Print the lines of the material below word for word, from the line containing "Select the Use" through the end of the material, both included.

(begin)

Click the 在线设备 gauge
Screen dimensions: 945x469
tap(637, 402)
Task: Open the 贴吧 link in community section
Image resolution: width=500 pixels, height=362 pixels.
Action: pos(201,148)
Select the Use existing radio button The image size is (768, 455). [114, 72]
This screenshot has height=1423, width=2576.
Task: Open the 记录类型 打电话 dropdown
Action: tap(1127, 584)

(end)

__EXERCISE OUTPUT__:
Select the Use existing radio button The image size is (768, 455). [114, 72]
This screenshot has height=1423, width=2576.
Task: Open the 记录类型 打电话 dropdown
Action: tap(1127, 584)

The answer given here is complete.